Thursday, April 21, 2011

Chengdu City Report

We flew straight into Chengdu as if our radars had been set to search for ‘pure awesomeness’. A short walk revealed a capital city that was just capital. Compared to Shanghai, the pace of Chengdu is wondrously ambling, and despite being the fourth largest city in China, it manages to comfortably hold on to its neighbourhood feel. In just a few steps a main road can turn into a beautiful leafy laneway filled with puppies and old people. There are almost just as many cars, and yet the traffic seems more courteous and less dangerous. There are almost just as many people, and yet less of them spit and less of them shove. There is almost as much pollution, and yet – well… no the air is still rubbish. But there are more dogs and less cats which equates to the people being much more friendly and much less hungry. 

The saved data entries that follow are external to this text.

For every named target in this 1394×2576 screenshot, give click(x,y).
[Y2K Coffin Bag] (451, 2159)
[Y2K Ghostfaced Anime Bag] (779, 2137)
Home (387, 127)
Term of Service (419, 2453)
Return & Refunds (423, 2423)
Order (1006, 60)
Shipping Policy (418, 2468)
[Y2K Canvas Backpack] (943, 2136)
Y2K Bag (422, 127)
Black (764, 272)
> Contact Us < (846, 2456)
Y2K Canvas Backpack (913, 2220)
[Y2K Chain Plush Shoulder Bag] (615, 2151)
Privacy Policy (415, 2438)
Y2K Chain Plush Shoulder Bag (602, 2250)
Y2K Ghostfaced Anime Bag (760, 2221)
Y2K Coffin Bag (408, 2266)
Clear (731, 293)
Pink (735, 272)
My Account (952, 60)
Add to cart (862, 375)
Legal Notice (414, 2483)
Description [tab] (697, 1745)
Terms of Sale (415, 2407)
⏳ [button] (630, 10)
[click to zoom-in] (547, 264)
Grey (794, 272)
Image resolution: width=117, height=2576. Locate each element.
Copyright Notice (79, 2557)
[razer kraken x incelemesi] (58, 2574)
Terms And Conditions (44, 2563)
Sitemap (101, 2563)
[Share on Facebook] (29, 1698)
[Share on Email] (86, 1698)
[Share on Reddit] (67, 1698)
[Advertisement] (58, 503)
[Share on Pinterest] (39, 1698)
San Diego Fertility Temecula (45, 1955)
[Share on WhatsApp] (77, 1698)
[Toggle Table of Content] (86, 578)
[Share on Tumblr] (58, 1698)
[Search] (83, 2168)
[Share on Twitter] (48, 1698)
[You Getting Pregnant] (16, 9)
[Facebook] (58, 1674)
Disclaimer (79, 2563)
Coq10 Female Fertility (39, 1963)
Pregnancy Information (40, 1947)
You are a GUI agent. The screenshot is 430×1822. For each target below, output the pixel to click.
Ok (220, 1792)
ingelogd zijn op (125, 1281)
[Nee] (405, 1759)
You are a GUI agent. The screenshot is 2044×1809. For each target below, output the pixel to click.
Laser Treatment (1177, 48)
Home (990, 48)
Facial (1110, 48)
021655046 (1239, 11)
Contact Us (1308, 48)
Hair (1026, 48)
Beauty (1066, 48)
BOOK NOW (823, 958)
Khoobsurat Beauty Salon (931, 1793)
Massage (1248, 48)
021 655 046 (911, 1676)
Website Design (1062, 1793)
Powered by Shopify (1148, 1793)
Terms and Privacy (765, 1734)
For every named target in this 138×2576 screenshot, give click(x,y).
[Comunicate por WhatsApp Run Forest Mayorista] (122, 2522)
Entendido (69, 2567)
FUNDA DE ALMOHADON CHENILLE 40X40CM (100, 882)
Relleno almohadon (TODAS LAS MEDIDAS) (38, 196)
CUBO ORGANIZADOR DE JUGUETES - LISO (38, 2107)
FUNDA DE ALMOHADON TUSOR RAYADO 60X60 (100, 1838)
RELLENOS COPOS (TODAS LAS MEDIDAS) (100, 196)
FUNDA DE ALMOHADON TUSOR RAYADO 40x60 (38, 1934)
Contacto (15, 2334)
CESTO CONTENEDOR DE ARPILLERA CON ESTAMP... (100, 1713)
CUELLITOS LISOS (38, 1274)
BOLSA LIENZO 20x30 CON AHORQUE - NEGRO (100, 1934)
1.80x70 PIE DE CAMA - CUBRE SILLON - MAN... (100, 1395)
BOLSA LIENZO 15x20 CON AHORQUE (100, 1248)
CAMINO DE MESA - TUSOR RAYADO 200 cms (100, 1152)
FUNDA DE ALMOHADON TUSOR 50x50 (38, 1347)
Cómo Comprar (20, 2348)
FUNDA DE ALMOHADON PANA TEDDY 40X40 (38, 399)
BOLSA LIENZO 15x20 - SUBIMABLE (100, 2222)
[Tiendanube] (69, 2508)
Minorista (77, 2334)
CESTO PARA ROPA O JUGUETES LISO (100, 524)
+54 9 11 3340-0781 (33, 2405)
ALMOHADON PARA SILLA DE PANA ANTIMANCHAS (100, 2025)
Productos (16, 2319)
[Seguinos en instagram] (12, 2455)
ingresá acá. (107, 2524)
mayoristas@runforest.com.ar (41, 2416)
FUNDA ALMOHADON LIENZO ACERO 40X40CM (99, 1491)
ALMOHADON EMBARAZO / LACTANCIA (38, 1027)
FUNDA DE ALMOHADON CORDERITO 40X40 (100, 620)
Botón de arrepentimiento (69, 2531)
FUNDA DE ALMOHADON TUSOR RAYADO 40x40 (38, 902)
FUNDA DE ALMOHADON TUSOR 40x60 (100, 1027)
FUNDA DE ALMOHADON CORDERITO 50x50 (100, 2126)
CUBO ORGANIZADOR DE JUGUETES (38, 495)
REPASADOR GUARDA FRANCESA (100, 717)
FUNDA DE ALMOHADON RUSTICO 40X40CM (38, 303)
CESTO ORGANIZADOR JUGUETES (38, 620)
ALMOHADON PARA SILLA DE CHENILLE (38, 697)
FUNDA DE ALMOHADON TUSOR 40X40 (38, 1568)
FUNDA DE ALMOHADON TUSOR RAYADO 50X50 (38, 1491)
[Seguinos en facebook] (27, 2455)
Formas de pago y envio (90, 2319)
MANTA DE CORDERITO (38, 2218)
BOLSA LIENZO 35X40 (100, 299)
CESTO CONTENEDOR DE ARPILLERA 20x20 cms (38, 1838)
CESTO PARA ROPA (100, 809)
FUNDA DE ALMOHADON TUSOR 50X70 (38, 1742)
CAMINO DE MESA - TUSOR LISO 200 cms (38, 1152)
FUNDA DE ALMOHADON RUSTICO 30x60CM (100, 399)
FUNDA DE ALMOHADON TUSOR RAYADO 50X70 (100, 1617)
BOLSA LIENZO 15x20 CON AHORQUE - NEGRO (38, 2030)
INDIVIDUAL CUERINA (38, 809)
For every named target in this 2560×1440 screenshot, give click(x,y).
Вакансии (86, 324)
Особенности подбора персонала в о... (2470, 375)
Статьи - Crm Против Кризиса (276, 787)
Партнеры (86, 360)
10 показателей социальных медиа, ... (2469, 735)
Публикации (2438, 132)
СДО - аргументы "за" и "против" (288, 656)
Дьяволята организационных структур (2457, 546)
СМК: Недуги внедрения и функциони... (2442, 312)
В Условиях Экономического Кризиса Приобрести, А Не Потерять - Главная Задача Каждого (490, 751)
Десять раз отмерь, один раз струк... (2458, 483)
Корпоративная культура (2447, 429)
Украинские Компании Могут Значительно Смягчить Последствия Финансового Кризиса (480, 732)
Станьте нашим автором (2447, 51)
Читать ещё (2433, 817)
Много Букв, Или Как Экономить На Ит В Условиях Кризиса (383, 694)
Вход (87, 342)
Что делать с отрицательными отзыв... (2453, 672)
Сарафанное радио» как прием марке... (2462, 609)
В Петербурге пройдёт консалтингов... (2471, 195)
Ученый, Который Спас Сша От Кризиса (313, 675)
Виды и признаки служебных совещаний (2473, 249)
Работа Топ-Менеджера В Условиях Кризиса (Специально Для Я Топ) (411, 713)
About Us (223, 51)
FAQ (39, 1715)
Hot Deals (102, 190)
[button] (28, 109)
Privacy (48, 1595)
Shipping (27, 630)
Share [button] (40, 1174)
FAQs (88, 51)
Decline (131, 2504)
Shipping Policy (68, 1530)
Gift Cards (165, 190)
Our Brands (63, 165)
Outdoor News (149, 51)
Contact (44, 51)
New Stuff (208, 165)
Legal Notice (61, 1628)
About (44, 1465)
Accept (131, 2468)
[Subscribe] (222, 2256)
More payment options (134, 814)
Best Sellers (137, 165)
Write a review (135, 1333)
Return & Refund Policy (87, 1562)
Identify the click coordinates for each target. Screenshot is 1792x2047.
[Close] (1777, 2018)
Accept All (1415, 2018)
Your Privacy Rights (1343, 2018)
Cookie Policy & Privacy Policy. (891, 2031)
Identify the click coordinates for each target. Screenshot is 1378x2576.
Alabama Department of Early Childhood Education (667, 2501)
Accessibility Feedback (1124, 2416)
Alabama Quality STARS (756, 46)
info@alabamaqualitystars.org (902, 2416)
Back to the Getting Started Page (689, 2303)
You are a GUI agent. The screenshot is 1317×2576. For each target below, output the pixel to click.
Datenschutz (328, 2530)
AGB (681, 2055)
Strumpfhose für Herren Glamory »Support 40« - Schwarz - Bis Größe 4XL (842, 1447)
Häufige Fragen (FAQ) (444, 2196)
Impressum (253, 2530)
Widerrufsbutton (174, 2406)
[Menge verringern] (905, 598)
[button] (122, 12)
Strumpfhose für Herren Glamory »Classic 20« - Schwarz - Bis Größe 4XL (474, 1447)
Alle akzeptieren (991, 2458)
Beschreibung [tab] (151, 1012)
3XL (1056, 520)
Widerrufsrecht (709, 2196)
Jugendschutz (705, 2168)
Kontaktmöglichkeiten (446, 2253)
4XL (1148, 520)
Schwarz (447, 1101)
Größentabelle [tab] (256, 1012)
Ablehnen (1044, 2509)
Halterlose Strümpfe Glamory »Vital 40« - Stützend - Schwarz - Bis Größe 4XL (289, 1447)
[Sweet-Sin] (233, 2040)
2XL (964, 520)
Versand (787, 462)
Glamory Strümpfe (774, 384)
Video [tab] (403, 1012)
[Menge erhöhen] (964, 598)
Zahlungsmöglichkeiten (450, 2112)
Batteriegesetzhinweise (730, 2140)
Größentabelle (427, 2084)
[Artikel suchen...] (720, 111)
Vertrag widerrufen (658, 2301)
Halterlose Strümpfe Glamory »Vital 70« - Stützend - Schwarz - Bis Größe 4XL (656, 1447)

In fact, the city itself seems so much more comfortable in itself. I have such a strong feeling of adolescence when I try and personify Shanghai. She wants to be good at everything and be the biggest and the most influential and the most chic, but in her confusion and eagerness to please she has forgotten to provide people with a nice place to live. Chengdu turned 30 a few years ago and doesn’t care what she looks like anymore. She doesn’t fall to the fads of consumerist China as much as her capital-city-counterparts, she dresses comfortably, and has surrounded herself with cool people and places. 

Both Shanghai and Chengdu have tried the whole ‘western influence thing’ and they both fail an almost equal number of times. For example, this is not an appropriate reproduction of a Greek bronze sculpture:



Here is a possible an indicator of why pollution is so bad in Chengdu – every single restaurant needs at least a billion lights squeezed together on a sign the size of Texas. This is non-optional. Walking this street at night is  dangerous due to high levels of radiation, and I also have my suspicions that constant exposure to the restaurant strip of Chengdu may cause epilepsy.


One really great thing about Chengdu that I am yet to find in another metropolis city, is the ability to conveniently purchase turtles on the way home from work. Too often I find myself in a mood to buy a turtle or two, and I just think ‘it’s too much hassle. You can’t get any good turtles around here.’ Chengdu really has it all.



I didn’t know cows could produce milk with collagen!!! Haha just kidding, everybody knows that all the cows in China look great because they are fed age-defying grass. The cows are also all albino, which is why your hair turns bright white when you drink their milk. But your eyebrows will stay brown.


I guess if choose Chengdu to raise your children in, you can be sure that their education isn’t that same-old same-old kind of thing. In Chengdu, each child experiences a new, previously untested version of school. Some examples include: teaching entirely via shadow puppets, starving the child to encourage ingenuity and student elections amongst infants to develop an early sense of identity and place. 



Many Chinese cities are made entirely of concrete, and it is natural to miss the trees and grass. In Chengdu, you don’t have to worry about a lack of foliage. Just a couple of pot plants on a roof and some water and sunshine, and in a few short months you will have a monster garden which engulfs your entire apartment building!!!



People sell pineapple everywhere in this city. In fact, everywhere we went in Sichuan they sold a lot of pineapple. This phenomenon does not particularly worry me because I do like pineapple. But I’m serious, this province has a shitload of pineapple.



My friends and I all agreed that if we were to choose one Chinese city to live in, out of all we have seen so far, we would pick Chengdu. It was a vibe thing, and as such, is entirely difficult to explain in words. But trust me. It was crazy lovely.